JS: I have had several great mentors at Coventya. More than one has stressed the importance of preparing employees for the next step of their careers, even if it is not in your department or even with the company. Personally, my parents always stressed the importance of financial responsibility. I had to divide my allowance between three jars: one for saving, one for giving and one for spending, which got the smallest percentage. I hated those jars, but the lesson stuck.
PF: What was your first job, and what did you learn from it?
JS: I spent a few summers working at the company where my father worked. I learned I did not enjoy filing or sitting at a desk all day.
PF: What was your first car, and what is your dream car?
JS: I learned to drive in a Dodge Caravan, and much to my fiancée’s chagrin, I keep telling her I want to buy a minivan.
PF: What did you want to be when you grew up?
JS: A doctor.
PF: Night owl or early bird?
JS: Neither. I need my eight hours of sleep.
PF: Who would you trade jobs with for a day?
JS: Maybe a movie critic. I enjoyed a film class I took in college, and my favorite podcast is about bad movies.
PF: What organization or company aside from your own do you most admire?
JS: The Akron Food Bank is very impressive. They feed over 250,000 people a year through around 500 different food pantries, with mostly volunteer labor.
PF: Where would we find you on a typical Saturday?
JS: On the weekend, I will normally play basketball, go for a walk/run in the park if it is nice out, and work around the house/do homework.
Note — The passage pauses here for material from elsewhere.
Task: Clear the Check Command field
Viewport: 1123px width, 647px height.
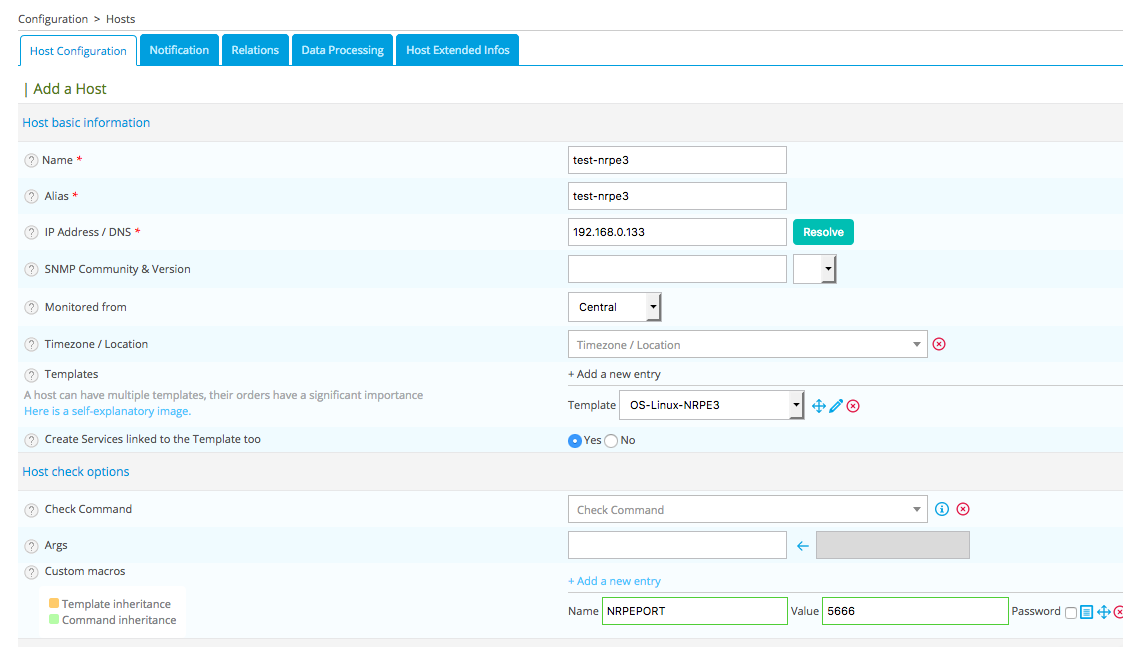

PF: Favorite place you’ve ever lived?
JS: I am very happy with where I am now. Living with my fiancé has been a wonderful experience. We are close to our family and all the things we like to do.
PF: Personal heroes?
JS: My parents have always supported me and set a great example. I admire all that they have done for me. My sister is brilliant—don’t tell her I said that—and always pushed me in school. She is now a professor of health care economics, and I still look up to her.
PF: What advice would you have given yourself 10 years ago?
JS: Just work hard, and don’t worry about the future. Everything will work out.
PF: Best way to keep competitive edge?
JS: I am competitive when playing sports or games, but I don’t feel as though I am competing with anyone in my professional life. Everyone I work with is either a customer who I want to see succeed or a colleague who I want to see succeed.
PF: How do you motivate people?
JS: Buy-In is crucial. I try to make sure everyone knows how their role contributes to both the success of our customers and the success of the company. I also try to provide the autonomy to affect positive change.
PF: How do you motivate yourself?
JS: I try to be better today than I was yesterday.
PF: What are your three greatest passions?
JS: I try to be passionate about whatever I am doing, but my family is most important.
PF: Most unique office décor?
JS: An Easter Island Moai tissue dispenser.
PF: Best business decision?
JS: Accepting my current position despite the risks.
PF: Worst business decision?
JS: I didn’t like chocolate as a kid and would trade all of my chocolate halloween candy to my sister for her non-chocolate candy.
PF: What is the biggest management myth?
JS: You have to be an expert in all facets of your job. I learn something new every day, and I am surrounded by great people and resources. Expertise takes time, and no one starts an expert.
PF: What word best describes you?
JS: It would not be self-aware, so I polled some people. My favorite response was either compassionate or effective.